- _Activity_
In full and unaltered, output the records below.

(Source records)
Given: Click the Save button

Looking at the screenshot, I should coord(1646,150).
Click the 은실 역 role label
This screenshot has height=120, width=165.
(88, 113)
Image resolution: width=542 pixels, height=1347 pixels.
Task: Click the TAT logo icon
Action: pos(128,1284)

- _Task response_
Given: Click the Save button

Looking at the screenshot, I should coord(1646,150).
Click the 은실 역 role label
This screenshot has height=120, width=165.
(88, 113)
Image resolution: width=542 pixels, height=1347 pixels.
Task: Click the TAT logo icon
Action: pos(128,1284)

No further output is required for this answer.